::: Page excerpt :::
I tried another and got the same thing. I tried a third in this playlist, thinking this was some network error, but nothing worked. I switched to a different playlist and got a song to play, but when I went back to the Stevie Wonder one, it showed all the songs, but wouldn’t play.

I finally connected my phone and opened the playlist in Spotify only to see it was empty. Somehow the Spotify generated list was deleted and the app in the Tesla didn’t update to see the issue.

That got me thinking. I don’t have a lot of playlists, but I do sometimes follow and set up system playlists that I like. In the modern world where I’m sharing this data with others, I’m dependent that someone else doesn’t break things.

I looked around to see if I could export and import playlists, or copy them, but I didn’t see anything, so I decided to make my own backup. There are really only 5 or 6 of these I follow, so I created my own new playlist.

2022-01-13 17_03_56-John Mayer - All We Ever Do Is Say Goodbye

I renamed it to the band name, in this case, The Beatles. Next, I opened the Spotify list, selected the songs, and then dragged them over.
::: Records supplied :::
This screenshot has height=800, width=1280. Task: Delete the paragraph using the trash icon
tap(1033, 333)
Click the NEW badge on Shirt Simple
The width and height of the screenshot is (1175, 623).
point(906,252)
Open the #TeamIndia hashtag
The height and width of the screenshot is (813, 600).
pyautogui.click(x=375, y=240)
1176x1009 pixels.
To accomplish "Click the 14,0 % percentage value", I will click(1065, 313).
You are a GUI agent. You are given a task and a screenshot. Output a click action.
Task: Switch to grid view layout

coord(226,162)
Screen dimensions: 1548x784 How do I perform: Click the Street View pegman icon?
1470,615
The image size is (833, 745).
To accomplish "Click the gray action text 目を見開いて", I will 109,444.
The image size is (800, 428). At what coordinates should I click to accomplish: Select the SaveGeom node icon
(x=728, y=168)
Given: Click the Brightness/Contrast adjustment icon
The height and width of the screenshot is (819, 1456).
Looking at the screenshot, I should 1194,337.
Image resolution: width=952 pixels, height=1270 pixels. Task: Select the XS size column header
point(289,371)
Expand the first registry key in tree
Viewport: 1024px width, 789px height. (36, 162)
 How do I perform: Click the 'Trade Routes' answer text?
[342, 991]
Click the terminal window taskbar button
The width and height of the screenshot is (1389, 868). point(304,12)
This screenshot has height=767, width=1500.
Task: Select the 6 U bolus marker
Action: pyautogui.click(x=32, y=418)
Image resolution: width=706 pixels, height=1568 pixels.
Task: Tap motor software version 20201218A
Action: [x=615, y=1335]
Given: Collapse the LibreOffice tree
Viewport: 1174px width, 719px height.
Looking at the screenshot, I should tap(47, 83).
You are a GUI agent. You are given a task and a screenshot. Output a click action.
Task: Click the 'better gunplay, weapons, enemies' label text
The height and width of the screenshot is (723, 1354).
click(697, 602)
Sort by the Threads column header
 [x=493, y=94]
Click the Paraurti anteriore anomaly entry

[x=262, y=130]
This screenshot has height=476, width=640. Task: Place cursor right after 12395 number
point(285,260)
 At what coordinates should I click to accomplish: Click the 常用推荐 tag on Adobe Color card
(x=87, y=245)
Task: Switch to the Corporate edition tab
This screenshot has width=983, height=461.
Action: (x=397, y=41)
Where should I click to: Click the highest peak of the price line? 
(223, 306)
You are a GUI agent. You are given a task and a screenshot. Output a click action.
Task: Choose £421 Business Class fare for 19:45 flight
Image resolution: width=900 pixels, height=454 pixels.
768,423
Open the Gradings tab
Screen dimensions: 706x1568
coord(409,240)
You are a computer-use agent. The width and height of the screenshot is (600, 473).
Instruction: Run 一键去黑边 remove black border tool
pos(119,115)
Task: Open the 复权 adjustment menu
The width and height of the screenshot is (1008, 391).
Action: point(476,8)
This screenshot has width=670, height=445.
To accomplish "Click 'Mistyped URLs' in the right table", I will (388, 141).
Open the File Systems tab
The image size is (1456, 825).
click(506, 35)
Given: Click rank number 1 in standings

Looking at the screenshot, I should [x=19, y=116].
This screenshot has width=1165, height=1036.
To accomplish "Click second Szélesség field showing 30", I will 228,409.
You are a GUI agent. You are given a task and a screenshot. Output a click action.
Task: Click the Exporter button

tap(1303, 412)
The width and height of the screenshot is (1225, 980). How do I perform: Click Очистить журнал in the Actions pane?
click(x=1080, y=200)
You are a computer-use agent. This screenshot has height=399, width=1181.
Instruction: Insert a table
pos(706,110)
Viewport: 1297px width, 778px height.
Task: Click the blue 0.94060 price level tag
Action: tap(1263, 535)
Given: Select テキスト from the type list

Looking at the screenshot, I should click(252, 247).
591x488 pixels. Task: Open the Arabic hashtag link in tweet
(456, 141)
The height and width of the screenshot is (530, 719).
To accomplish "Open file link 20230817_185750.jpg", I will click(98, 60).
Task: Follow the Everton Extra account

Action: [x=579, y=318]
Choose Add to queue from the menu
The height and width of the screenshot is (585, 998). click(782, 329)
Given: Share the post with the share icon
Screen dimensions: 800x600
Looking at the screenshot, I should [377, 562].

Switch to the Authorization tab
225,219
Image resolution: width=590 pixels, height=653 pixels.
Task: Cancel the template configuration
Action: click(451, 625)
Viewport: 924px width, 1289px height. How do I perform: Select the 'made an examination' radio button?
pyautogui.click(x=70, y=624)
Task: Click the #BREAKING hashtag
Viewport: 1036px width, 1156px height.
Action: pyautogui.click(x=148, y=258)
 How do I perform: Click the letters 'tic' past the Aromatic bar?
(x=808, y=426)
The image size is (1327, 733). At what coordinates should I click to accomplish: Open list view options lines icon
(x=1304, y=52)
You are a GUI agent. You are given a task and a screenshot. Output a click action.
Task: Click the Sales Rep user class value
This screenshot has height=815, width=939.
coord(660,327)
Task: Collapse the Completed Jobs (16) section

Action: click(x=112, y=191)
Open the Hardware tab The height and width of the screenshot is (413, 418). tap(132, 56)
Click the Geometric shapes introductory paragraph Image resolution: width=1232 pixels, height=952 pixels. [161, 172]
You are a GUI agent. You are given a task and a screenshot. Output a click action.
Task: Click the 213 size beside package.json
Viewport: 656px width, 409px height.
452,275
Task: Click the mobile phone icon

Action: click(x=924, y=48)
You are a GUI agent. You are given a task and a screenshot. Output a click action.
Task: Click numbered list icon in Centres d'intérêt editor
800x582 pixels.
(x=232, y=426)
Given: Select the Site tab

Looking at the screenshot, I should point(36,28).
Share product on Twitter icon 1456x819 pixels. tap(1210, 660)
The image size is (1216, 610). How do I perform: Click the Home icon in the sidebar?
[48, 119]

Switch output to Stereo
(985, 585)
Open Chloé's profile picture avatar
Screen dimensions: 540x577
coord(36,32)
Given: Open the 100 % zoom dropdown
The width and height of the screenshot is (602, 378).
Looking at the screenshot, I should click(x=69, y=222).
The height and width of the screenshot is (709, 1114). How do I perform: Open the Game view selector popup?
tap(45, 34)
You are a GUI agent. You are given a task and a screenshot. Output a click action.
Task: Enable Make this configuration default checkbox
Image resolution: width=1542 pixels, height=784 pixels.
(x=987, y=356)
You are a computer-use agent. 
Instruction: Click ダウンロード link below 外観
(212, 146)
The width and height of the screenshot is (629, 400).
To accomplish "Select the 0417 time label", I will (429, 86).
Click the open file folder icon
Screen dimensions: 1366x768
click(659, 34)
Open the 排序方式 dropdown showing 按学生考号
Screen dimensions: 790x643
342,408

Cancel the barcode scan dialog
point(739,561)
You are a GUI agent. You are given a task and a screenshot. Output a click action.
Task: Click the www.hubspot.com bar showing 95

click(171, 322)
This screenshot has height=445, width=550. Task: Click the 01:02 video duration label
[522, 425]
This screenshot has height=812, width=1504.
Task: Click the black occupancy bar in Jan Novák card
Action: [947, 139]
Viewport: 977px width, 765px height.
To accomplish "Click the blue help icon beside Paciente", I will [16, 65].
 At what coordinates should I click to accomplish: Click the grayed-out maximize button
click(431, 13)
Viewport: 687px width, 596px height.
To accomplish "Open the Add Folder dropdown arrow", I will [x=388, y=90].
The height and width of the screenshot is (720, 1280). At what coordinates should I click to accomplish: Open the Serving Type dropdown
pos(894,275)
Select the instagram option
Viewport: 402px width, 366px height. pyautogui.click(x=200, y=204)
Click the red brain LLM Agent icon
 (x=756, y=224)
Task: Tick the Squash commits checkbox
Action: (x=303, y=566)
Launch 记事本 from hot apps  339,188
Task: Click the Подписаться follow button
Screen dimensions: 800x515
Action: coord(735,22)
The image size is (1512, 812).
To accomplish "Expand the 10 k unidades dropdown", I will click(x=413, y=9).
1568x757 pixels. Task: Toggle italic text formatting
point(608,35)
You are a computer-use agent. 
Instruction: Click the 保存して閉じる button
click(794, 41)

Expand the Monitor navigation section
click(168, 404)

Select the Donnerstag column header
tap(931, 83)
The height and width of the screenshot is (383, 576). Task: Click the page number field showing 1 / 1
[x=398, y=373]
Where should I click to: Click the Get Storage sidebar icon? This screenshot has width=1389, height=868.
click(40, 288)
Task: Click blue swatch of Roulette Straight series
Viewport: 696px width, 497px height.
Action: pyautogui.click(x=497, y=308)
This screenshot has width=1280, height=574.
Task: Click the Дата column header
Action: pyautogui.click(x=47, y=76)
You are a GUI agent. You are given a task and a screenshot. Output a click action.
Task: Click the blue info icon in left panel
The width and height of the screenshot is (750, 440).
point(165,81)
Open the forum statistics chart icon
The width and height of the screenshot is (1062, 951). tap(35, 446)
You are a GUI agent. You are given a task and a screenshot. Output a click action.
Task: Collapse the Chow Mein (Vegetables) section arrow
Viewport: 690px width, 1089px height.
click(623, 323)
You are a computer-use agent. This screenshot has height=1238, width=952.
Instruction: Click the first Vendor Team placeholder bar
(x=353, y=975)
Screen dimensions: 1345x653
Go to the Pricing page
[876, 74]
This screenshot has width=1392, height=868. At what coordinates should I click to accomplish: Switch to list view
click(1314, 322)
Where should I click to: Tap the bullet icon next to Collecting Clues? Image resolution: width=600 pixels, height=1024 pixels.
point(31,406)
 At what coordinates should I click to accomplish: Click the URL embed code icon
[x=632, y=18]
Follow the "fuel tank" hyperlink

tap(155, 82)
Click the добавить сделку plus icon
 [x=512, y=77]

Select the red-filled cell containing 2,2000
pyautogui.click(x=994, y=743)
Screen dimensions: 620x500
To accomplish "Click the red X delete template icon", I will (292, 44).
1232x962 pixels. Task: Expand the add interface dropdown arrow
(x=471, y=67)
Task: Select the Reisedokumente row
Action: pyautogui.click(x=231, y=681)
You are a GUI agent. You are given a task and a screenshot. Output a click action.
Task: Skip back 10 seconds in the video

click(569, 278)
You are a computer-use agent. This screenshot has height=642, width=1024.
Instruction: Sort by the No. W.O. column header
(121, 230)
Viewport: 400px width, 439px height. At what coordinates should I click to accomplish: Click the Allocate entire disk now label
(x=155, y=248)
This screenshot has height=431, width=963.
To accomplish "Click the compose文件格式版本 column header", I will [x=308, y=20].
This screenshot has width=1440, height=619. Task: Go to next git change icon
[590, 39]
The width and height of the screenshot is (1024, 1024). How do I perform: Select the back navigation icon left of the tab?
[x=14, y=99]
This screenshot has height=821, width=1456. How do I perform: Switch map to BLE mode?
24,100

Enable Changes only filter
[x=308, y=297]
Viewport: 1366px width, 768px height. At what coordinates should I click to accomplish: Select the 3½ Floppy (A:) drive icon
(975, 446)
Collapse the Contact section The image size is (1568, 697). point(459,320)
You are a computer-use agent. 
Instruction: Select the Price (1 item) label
:::
**Task directions:**
Return the stretch of the Spotify playlist text from "2022-01-13 17_03_56-John Mayer" through "dragged them over.", copied word for word.

**Task solution:**
2022-01-13 17_03_56-John Mayer - All We Ever Do Is Say Goodbye

I renamed it to the band name, in this case, The Beatles. Next, I opened the Spotify list, selected the songs, and then dragged them over.